幼児以上になると親の目の届かないところで、子どもがケガをしたり、体調を崩したりすることもありますよね。とはいえ、多くの子どもは「痛い!ケガをした!」「お腹が痛い…」などと自ら訴えることができるので、保護者はその事態に気付くことができます。

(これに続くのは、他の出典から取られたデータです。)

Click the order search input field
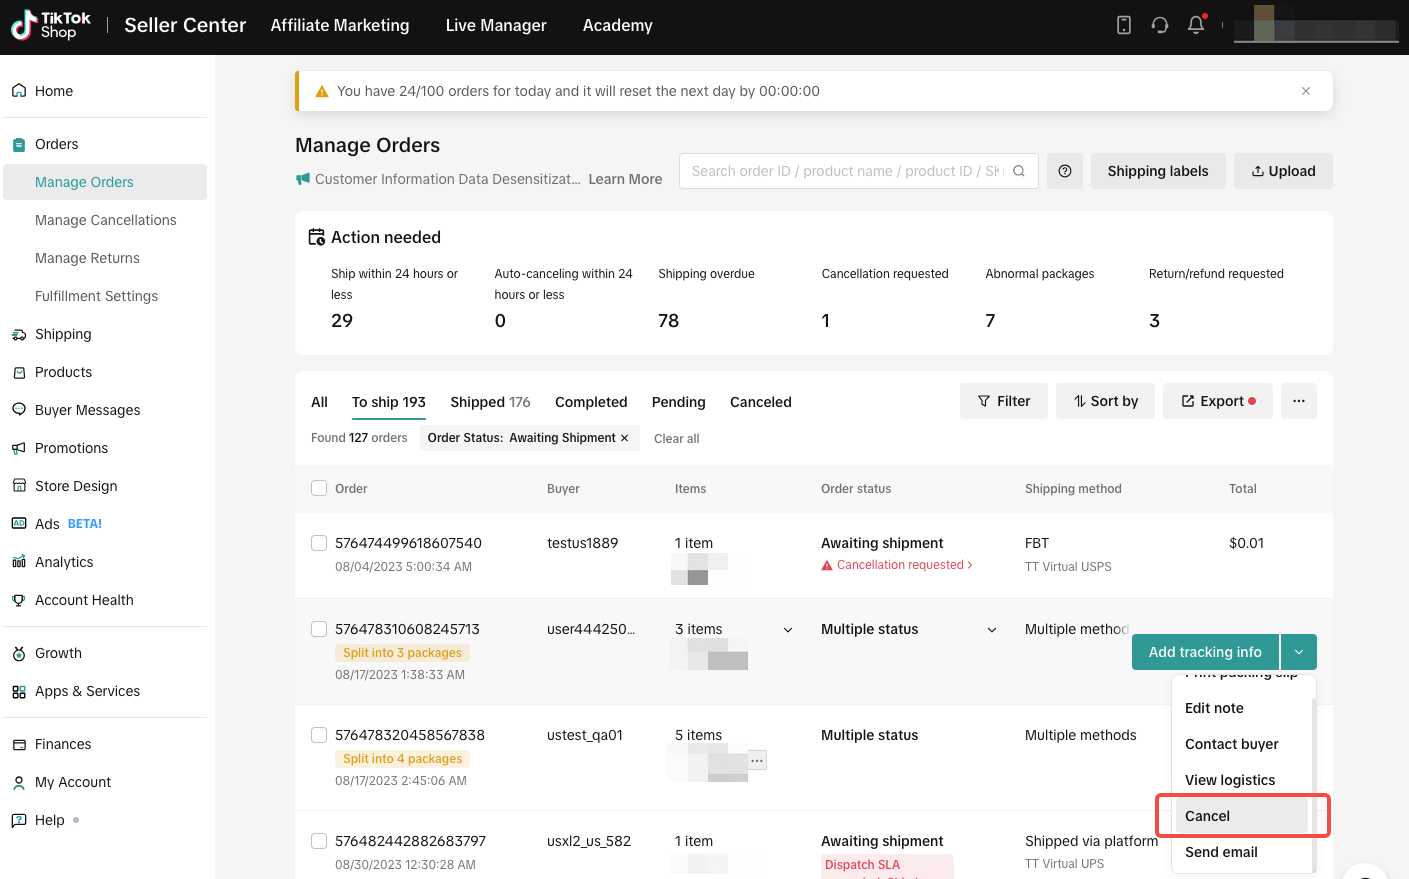 click(x=846, y=171)
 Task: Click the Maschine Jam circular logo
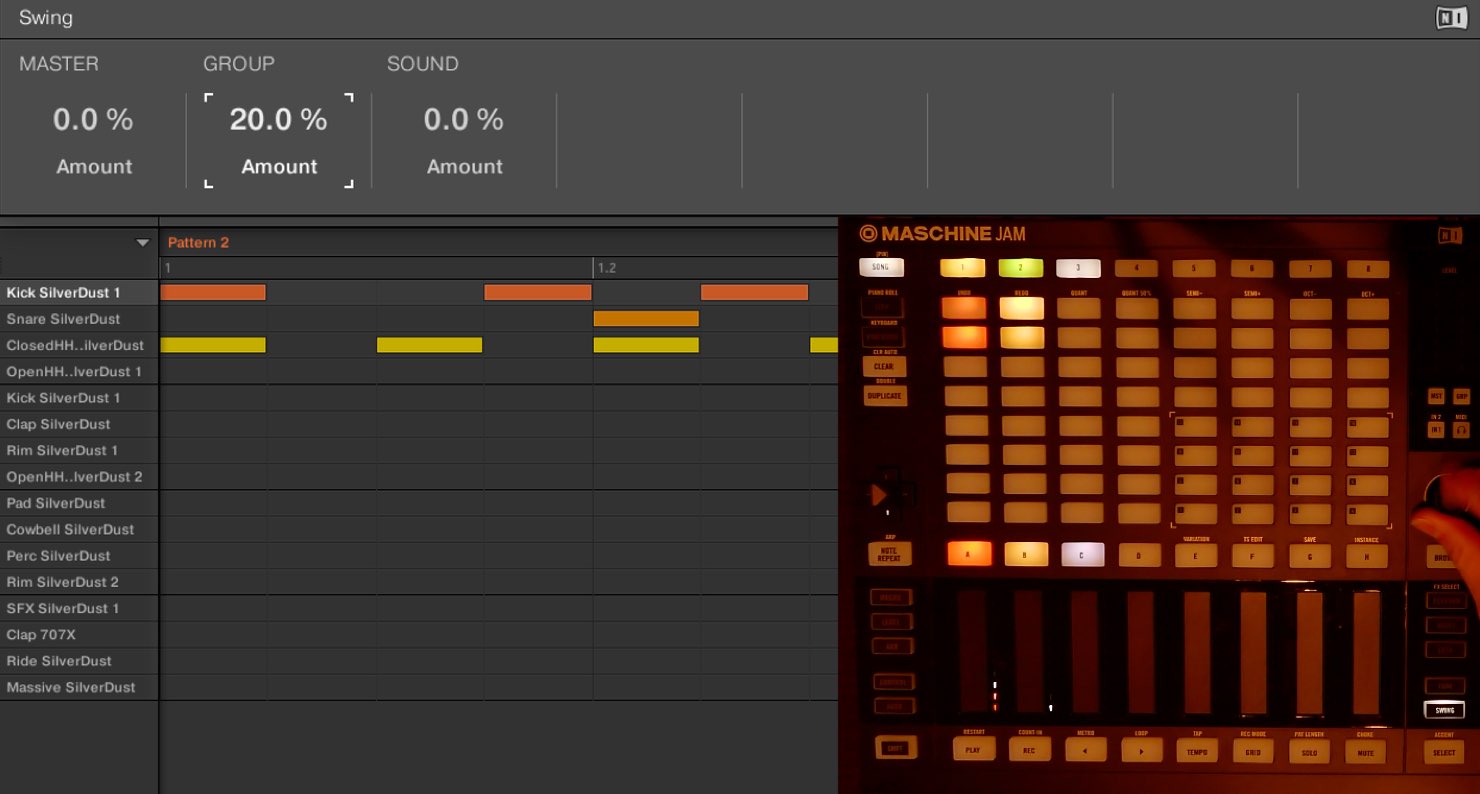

しかし中には、本当に助けを必要とするときに限って痛みを訴えることができない、または訴えるのが苦手な子どももいます。このタイプの子どもが大きなケガなどをしてしまうと、保護者が近くにいるにも関わらず、すぐに対処できないという危険性があるのです。

子どもの「痛い!」は難しい…

子どもは言葉を上手に話せるようになってくると大人の気を引く目的で、ケガをしていないのに「痛い!」といったり、些細なケガを大げさに痛がったりすることがよくありますよね。「痛い」と子どもが訴えても、外傷がなければウソかな?と判断することはできますが、「お腹が痛い」「頭が痛い」など、外見だけでは判断ができないトラブルの場合、どのように対処すればよいのか頭を抱えることもあります。

かくいう筆者も、4歳になる長男の「痛い」に悩まされている親のひとり。例えば、息子は習い事に行きたくない、お風呂に入りたくないなどの理由で、「足が痛い」「お腹が痛い」などと訴えることがあり、困らされることもしばしば…。しかしこの息子について、悩んでいることがもうひとつあります。それは、冗談交じりに「痛い!」と訴えることは多々あるにもかかわらず、すぐに手当てが必要なほどのケガをしている、つまり本当に“痛い”ときに限って「痛い!」と訴えることができない質のようなのです。

肝心なときに「痛い!」と言わない息子

息子が痛みを訴えなかったため、すぐにケガに気付くことができず手当てが遅れてしまった例をあげると…

フライパンのふちで火傷

自宅にて、息子と一緒にざるそば作りをしていたときのこと。筆者が側でしっかりと見守りつつ、沸騰したお湯に乾麺の蕎麦を投入する工程を息子にやらせました。息子は持っていた蕎麦を素早くお湯に入れることができたので、「上手にできたね!」と褒めたのですが、なぜか浮かない顔…。それまで楽しそうにお手伝いをしていたのに、スッ…と去って行ったので、「飽きちゃったのかな?」くらいに思っていました。

そして、ざるそばが出来上がり息子を呼ぶと、なぜが右手を背中に回して隠しているのです。ヘンだな…と思い見てみると、二の腕の内側にフライパンのフチの形の火傷を負い、赤く腫れあがっていました。蕎麦を投入したはずみで、フライパンと腕が接触したのでしょう。本人に「熱かったでしょ?」と聞くと、「熱かったし、痛かった」というのです。しかし「なぜ、すぐに言わなかったの?」と聞くと、照れを隠すように、う~んと首をかしげるばかり。

保育園のお友達に引っかかれた傷

「今日も元気いっぱい遊びましたよ!」と保育園の先生から言われ、いつも通りに降園したある日。息子をお風呂に入れようと服を脱がすと、内ももに長さ20cmほどにわたって生々しいミミズ腫れのような傷ができていたのです。

息子に「このケガ、どうしたの?」と聞くと、「運動会の練習をしているときに、〇〇くんとぶつかって、血が出た」と言うのです。爪で深く引っかかれたような傷…きっと痛かったはずです。息子に「痛かったのに、なぜすぐ先生に言わなかったの?」と聞くと、「痛かったけど、我慢した」とのこと。

翌日、保育園の先生に傷を見せ、「運動会の練習をしている最中にケガをしたようです。」と伝えると、ネットをくぐって進む障害物競争の練習中にお友達と接触してケガをしたのだろうと言われました。先生も傷の深さと大きさに驚かれ、何度も謝罪されました。しかし、洋服で隠れる部分にケガをした場合、園児本人からの訴えがなければ、たくさんの園児を見ている先生が気付くことは難しいだろうと思います。やはり、ケガをした本人が先生に伝えるべきでしょう。